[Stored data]
BEGIN
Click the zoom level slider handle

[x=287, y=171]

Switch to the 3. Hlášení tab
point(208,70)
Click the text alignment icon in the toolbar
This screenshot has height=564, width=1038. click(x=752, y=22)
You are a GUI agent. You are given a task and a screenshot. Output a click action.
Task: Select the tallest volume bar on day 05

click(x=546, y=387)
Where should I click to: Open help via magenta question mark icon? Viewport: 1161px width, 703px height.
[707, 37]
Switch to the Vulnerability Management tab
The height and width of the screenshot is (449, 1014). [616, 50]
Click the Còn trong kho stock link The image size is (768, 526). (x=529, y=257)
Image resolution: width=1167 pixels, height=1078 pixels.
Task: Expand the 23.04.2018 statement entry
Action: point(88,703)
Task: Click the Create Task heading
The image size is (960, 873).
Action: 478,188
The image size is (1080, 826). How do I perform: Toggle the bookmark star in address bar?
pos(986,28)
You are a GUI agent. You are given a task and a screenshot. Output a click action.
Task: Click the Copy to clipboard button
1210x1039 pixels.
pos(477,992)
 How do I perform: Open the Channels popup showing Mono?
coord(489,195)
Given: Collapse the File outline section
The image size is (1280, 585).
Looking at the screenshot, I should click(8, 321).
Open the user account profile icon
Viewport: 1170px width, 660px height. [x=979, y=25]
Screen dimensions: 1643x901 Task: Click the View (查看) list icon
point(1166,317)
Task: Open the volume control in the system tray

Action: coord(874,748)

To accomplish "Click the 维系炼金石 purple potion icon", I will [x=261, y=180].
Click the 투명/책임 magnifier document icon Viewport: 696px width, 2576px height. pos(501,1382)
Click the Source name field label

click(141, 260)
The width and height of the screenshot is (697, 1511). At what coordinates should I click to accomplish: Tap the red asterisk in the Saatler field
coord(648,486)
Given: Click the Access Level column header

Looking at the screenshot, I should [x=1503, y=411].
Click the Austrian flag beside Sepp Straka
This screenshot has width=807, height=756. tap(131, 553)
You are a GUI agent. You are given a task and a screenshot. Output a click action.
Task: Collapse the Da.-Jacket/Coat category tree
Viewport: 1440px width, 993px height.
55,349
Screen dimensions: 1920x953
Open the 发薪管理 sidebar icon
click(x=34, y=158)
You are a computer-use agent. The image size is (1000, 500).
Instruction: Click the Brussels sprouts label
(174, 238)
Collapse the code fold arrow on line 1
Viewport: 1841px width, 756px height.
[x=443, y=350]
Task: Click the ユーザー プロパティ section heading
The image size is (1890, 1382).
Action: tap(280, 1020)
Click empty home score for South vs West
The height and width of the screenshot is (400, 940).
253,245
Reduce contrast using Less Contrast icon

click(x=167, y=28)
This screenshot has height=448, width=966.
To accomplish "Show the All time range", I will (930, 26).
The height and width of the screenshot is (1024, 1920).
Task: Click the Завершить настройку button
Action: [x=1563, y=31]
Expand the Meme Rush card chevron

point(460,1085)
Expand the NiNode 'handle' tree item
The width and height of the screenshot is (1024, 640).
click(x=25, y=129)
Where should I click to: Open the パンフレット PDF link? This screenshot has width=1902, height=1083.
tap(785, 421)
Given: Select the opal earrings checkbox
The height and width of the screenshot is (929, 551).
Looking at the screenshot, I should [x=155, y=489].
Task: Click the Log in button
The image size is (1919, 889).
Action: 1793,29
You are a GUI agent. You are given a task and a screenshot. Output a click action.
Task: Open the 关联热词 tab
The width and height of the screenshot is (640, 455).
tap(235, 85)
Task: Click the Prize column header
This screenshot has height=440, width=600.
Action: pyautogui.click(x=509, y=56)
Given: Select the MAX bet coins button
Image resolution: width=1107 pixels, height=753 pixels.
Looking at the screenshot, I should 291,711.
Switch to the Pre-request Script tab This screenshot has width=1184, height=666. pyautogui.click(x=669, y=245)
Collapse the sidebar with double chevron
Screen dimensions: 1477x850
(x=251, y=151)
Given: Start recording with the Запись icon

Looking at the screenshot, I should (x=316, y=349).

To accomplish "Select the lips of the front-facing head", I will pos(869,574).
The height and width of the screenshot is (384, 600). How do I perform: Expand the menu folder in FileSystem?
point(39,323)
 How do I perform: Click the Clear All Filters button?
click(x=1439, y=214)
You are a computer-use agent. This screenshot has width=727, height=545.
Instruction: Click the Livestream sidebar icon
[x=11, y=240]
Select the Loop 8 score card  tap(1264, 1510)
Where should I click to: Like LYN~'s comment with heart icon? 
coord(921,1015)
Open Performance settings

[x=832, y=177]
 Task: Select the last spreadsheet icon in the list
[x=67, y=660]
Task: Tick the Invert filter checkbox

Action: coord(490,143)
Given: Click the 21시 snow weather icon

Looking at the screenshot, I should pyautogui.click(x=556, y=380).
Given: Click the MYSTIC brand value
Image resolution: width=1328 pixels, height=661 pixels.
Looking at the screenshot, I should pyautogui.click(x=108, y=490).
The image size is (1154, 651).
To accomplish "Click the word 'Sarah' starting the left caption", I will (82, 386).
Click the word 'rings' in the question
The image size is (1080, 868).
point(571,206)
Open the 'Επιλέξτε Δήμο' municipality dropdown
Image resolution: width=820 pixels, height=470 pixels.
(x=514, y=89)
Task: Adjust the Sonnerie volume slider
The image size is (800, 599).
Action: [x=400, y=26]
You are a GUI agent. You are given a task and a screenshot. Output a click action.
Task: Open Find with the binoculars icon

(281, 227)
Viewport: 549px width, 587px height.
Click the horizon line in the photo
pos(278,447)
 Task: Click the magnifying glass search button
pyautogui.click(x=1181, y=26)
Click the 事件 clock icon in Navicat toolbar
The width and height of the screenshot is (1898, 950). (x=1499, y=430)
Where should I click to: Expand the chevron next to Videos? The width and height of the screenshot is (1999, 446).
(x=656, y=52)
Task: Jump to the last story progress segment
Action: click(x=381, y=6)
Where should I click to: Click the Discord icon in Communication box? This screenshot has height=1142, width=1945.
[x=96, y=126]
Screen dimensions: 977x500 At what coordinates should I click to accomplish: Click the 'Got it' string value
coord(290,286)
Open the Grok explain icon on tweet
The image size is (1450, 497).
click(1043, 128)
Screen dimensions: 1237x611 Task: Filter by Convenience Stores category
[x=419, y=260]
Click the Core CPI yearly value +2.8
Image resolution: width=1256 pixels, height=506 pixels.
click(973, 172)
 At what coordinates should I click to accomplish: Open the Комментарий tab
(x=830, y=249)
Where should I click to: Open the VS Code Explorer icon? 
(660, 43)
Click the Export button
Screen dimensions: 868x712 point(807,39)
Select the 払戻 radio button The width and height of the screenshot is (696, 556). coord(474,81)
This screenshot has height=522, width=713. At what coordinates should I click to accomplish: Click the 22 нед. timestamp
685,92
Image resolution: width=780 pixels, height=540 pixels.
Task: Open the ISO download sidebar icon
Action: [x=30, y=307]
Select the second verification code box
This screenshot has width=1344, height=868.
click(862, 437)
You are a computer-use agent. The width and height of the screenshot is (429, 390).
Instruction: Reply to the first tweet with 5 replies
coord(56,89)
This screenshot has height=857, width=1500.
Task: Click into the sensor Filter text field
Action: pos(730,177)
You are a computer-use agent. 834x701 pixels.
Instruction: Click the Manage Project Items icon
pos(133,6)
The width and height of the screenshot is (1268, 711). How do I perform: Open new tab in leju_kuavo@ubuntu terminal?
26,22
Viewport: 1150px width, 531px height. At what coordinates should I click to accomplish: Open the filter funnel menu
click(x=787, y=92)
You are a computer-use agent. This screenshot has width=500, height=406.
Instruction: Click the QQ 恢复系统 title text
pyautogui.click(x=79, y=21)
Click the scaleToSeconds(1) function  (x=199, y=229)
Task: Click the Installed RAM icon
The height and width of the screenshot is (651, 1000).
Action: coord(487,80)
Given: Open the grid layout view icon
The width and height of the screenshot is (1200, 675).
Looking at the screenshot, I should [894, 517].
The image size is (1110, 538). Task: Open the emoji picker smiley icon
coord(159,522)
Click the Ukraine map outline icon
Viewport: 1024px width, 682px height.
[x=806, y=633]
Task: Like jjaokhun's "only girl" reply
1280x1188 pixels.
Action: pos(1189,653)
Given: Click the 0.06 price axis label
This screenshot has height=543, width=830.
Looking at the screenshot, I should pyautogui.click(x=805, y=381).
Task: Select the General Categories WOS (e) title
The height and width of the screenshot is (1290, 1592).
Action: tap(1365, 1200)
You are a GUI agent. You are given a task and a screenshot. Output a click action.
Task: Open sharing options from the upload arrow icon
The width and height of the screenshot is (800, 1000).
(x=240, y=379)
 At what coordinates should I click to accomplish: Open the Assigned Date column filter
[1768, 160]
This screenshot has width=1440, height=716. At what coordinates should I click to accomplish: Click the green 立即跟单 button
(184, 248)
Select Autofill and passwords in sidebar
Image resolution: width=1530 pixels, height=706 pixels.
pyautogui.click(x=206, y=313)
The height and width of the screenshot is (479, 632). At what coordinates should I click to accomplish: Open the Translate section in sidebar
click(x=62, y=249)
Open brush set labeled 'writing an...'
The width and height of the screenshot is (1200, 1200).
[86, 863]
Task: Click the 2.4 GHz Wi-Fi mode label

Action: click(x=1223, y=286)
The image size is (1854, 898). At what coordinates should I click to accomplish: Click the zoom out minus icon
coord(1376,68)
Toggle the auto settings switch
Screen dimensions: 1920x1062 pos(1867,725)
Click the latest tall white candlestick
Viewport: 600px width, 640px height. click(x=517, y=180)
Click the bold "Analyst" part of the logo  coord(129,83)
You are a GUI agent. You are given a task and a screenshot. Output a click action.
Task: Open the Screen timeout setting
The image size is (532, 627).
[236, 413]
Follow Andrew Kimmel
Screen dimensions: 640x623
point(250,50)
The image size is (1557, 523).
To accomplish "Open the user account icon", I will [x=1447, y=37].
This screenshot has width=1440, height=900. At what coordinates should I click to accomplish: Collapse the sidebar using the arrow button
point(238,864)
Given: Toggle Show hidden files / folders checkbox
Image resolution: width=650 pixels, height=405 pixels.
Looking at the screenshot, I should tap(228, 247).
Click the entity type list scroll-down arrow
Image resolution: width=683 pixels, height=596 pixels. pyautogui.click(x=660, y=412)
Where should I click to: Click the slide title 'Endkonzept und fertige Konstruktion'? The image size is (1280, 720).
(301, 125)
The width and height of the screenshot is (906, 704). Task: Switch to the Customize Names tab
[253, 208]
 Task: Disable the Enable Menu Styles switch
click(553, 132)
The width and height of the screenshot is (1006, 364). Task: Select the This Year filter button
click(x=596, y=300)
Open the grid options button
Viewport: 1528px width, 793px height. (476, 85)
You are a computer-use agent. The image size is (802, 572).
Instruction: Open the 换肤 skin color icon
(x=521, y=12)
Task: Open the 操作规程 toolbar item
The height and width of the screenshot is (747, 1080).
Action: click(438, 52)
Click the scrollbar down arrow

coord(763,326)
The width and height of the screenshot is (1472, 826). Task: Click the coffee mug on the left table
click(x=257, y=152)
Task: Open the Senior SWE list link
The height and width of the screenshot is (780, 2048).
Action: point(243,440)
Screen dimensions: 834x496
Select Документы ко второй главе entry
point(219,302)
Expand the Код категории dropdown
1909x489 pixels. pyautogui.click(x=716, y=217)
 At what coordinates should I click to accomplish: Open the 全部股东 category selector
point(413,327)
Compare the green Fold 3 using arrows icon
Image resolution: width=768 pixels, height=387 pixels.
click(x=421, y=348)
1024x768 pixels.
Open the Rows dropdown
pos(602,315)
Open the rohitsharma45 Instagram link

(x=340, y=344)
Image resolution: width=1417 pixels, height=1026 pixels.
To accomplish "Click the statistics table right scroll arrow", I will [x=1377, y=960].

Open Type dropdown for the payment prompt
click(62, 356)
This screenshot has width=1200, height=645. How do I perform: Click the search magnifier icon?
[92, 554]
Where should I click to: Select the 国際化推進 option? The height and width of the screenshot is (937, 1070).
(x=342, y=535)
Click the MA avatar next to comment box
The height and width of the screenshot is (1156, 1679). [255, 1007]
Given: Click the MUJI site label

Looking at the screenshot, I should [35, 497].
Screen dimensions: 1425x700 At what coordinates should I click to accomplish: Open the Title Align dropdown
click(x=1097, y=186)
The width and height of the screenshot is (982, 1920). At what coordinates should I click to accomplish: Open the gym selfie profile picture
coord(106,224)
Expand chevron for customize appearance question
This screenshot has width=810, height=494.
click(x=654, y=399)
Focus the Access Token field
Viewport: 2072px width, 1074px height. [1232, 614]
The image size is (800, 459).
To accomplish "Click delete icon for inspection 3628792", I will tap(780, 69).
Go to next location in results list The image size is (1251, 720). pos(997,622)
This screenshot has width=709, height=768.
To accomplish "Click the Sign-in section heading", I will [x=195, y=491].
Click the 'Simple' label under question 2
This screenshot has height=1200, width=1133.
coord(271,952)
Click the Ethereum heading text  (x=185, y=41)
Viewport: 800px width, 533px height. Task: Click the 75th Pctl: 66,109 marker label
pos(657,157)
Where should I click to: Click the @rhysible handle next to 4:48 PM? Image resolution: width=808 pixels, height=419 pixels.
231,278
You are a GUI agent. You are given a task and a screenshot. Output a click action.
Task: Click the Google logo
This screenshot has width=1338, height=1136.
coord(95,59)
END
Only the lines above starting with the one with "Click the latest tall white candlestick" and going through the one with "Task: Open the Screen timeout setting" are to be copied, word for word and with both ends kept.

Click the latest tall white candlestick
Viewport: 600px width, 640px height. click(x=517, y=180)
Click the bold "Analyst" part of the logo  coord(129,83)
You are a GUI agent. You are given a task and a screenshot. Output a click action.
Task: Open the Screen timeout setting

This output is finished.